Exercise description: Each line of the data holding "agent" should be found and copied.

Stored dataset items:
============

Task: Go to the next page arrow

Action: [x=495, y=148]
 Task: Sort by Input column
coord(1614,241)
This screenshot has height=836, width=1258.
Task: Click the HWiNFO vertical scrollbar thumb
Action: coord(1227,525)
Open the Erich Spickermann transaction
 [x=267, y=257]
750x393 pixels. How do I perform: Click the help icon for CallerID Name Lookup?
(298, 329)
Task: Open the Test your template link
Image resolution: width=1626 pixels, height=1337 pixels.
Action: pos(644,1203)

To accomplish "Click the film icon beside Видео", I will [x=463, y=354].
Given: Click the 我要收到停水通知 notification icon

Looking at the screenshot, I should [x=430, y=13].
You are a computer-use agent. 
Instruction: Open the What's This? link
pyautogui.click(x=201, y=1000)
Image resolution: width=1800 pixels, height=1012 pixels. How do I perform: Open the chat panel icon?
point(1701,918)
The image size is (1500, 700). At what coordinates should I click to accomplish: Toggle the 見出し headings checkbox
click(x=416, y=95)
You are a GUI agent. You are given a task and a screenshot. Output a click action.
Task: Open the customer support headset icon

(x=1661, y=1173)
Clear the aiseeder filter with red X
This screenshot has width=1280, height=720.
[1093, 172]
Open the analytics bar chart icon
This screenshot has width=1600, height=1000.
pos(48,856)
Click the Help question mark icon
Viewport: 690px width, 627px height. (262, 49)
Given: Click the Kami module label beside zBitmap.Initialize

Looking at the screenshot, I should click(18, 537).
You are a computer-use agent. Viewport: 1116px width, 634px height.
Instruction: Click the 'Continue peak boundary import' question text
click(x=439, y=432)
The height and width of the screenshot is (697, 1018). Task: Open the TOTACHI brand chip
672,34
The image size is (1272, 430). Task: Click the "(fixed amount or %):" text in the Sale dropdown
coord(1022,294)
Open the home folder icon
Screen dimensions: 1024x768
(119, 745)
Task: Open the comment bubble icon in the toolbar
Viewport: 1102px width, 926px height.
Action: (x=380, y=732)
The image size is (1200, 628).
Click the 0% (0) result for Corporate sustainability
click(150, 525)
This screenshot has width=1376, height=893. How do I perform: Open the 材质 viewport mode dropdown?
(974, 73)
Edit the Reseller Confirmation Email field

============

Solution for this exercise:
You are a computer-use agent. 
You are a GUI agent. You are given a task and a screenshot. Output a click action.
You are a computer-use agent. Viewport: 1116px width, 634px height.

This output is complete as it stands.